Legislators submit petition rejecting utility price rises
The Jakarta Post, Jakarta
Legislators ate their words on Monday when they demanded the government to reverse its decision on the utility price hikes, despite the fact that they had agreed to the increases in the first place.
Dozens of intra-faction legislators submitted a petition to the House of Representatives (DPR) plenary meeting on Monday urging the legislative body to tell the government to cancel its decision to increase electricity and telephone rates and remove the fuel subsidy.
The House had in principle agreed to the increases when it endorsed the 2003 National Development Program (Propernas) and state budget last year.
The legislators -- some of the initiators came from President Megawati Soekarnoputri's Indonesian Democratic Party of Struggle (PDI Perjuangan) -- also urged the government to cancel the release and discharge scheme for big debtors and stop depending on the International Monetary Fund (IMF) and other international institutions to revive the country's economy.
"The government's decisions to increase utility prices and to release big debtors are clearly detrimental to the majority of Indonesians," legislator Lukman Hakim Saifuddin said when reading out the petition in the first House plenary meeting in 2003 here on Monday.
The government raised telephone and electricity rates and removed the fuel subsidy on Jan. 1 to finance the country's budget and reduce the budget deficit, which had been funded with foreign financing, especially from the IMF.
The announcement, however, met with strong protests from trade unions, students and non-governmental organizations (NGOs), who argued that the simultaneous increases would further burden the public.
It also hurt the people's sense of justice as the increases took effect after the government issued a presidential instruction endorsing the release and discharge scheme for big debtors, under which debtors who have fulfilled their obligations to the Indonesian Bank Restructuring Agency (IBRA) are exempt from criminal charges.
Trade unions and students as well as NGOs have been organizing street rallies against the prices hikes, with some calling for the ouster of both Megawati and Vice President Hamzah Haz.

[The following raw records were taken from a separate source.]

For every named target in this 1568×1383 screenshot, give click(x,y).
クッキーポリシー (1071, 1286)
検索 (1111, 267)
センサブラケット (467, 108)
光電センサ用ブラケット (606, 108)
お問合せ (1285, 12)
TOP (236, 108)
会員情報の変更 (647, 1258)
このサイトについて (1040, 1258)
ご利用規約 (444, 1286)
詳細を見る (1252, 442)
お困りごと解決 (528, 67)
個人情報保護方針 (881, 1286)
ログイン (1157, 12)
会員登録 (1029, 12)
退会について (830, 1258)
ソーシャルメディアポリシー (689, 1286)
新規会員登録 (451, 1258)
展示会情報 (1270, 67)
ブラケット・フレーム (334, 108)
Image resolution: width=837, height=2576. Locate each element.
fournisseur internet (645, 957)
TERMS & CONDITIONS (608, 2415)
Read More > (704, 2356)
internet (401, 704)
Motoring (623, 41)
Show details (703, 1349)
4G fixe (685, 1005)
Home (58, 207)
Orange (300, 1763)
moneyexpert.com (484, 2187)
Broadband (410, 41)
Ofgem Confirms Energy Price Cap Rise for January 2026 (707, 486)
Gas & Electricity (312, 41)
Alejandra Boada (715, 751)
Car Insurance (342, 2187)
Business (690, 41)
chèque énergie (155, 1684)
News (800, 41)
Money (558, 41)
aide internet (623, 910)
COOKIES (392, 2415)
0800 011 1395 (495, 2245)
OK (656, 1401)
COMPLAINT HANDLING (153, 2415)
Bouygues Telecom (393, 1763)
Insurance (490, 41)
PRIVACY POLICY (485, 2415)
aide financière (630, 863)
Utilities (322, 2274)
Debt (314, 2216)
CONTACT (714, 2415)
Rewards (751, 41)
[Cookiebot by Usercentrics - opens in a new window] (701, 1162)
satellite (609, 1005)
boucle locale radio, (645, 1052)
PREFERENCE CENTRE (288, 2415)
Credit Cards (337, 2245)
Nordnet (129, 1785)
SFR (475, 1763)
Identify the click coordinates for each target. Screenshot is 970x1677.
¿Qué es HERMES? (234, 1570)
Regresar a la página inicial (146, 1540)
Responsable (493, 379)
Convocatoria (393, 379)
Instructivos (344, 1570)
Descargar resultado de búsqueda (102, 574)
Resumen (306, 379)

The PDI Perjuangan faction at the House urged Megawati on Monday to reverse the decision on the telephone rate hike but supported the increases in electricity and fuel prices.
A number of noted politicians, trade unions and student groups held a meeting over the weekend to discuss ways on how to unseat Megawati, who took over the national leadership in July 2001 after members of the People's Consultative Assembly (MPR) impeached then president Abdurrahman Wahid for incompetence.
On Monday evening, MPR chairman Amien Rais met with his deputies and they agreed that the government had to annul the utility price hikes.
However, Amien, who was at the forefront in ousting Abdurrahman in 2001, conceded that the MPR, the country's highest legislative body, does not have the power to impeach a president or vice president.
Under the amended 1945 Constitution, only the House, with the consent of the constitutional court, has the authority to impeach a president. The constitutional court has yet to be established.
House Speaker Akbar Tandjung said on Monday that the House would host a consultation meeting with the three coordinating ministers of Megawati's Cabinet on Wednesday to discuss the utility price hikes.
But the government hinted on Monday that they may not show up at the meeting as the House failed to follow procedures for holding a meeting.
State Minister of Communications and Information Syamsul Mu'arif said that the proposal should be brought to the House consultative body before it called for a consultation meeting with the government.
"If the meeting is held in accordance with House regulations, the government will comply. We will not respond if it goes against procedures," Syamsul said after the Cabinet meeting.
"We do not want to set a bad precedent," the minister said without elaborating.
He further said that the decision to summon the three coordinating ministers was made when the House was still in recess and the government had yet to receive a formal invitation for the meeting.
"We do mind about fulfilling the request as it was not done in line with the House's internal regulations," Syamsul, who is a former legislator from the Golkar party, said.